# x86 и amd64 (глупый вопрос)

## theli

1. я так понимаю что к Gentoo больше подходит x86 ?

(так как, по-моему, очень много пакетов не имеют в себе amd64)

(может мне просто так показалось)

2. так как от событий в железном мире отстал еще лет пять назад ...

(захотел вот, наконец апгрейдиться... и даже не знаю на что  :Sad:  )

что есть AMD64(athlon что-ли?) и что x86 ?

----------

## nsoveiko

 *theli wrote:*   

> 1. я так понимаю что к Gentoo больше подходит x86 ?
> 
> (так как, по-моему, очень много пакетов не имеют в себе amd64)
> 
> (может мне просто так показалось)

 

у меня создалось такое же впечатление. видимо, это от того, что мало народу работает на других архитектурах.

 *Quote:*   

> 2. так как от событий в железном мире отстал еще лет пять назад ...
> 
> (захотел вот, наконец апгрейдиться... и даже не знаю на что  )
> 
> что есть AMD64(athlon что-ли?) и что x86 ?

 

x86 включает в себя все 32-битные интелоподобные архитектуры, начиная от 386 и кончая P4/athlon xp. AMD64 - это 64-битные атлоны. они пока не полностью поддерживаются в gcc, поэтому апгрейдиться на AMD64 чтобы гонять gentoo прямо сейчас, на мой взгляд, нецелесообразно. я бы рекомендовал athlon xp.

----------

## hermes_jr

Пень4 + памяти побольше + мамка подороже.

У меня ximian openoffice собирается за 4 часа 20 минут, имхо очень достойный результат  :Wink: 

----------

## viy

пень 4 --- это хорошо, но я остановился на атлоне из-за цены. качество практически одинаково.

Чего и рекомендую всем  :Wink: 

----------

## _Sir_

дома пень не нужен. (Под Юникс) Если еще играешься в игрушки -- то спорно.

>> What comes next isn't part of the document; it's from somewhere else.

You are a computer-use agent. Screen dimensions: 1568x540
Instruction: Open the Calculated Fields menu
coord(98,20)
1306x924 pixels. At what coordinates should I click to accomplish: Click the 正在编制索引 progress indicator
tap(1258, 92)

Только для программ, типа адобовских с заточкой под определенный тип процессора (архитектуру). Но это профессиональный софт для использования на работе  :Smile: )) Конечно, есть кто и дома работает. 

Так что, реальный контингент, которым нужен дома пень, очень невелик. И все равно, ярые поклонники интела вместо полноценного проца покупают обглодыши-целероны  :Smile:  Смысл? Из производителей матерей под интел вверить нельзя никому  :Smile:  кроме самого интела. Но и там есть проблемы -- при неплохом качестве фирменного железа, и безпроблемной эксплуатации в штатных режимах (без разгона  :Smile: ) на интеле очень посредственные программеры. И качество их работы, к сожалению, все ухудшается. Остаются ноутбуки, где позиции интел-мобайл высоки. В остальных случаях, очень мало смысла держать дома пень с тормозными чипсетами, и левыми матерями  :Smile:  Впрочем, поддержка мифа о необходимости пня чрезвычайно выгодна продавцам, торгующим от гигабайта и эмсиай.

Короче, здесь больше религии, чем реальности  :Smile:  Хотя, выбор есть и это хорошо. 

Кстати, если подумать о небольшом домашнем кластере с головной и машиной и парой-тройкой ведомых -- пень отдыхает. Экономически невыгодно.

----------

## viy

 *_Sir_ wrote:*   

> Кстати, если подумать о небольшом домашнем кластере с головной и машиной и парой-тройкой ведомых -- пень отдыхает. Экономически невыгодно.

 

Это для чего-ж дома такой кластер?!  :Shocked:  Фраги клепать?  :Laughing: 

----------

## _Sir_

Дома -- для того, что на работе тебе его сделать не дадут  :Smile: 

Дома -- я предпочитаю работать дома, и вроде бы со следующей недели должен быть уволен по собственному  :Smile: 

Дома -- во мне просыпается видеорежиссер, не чета киллбиллописателю  :Smile: 

Уважаю людей, презирающих фразы "невозможно" и "please, be serios!"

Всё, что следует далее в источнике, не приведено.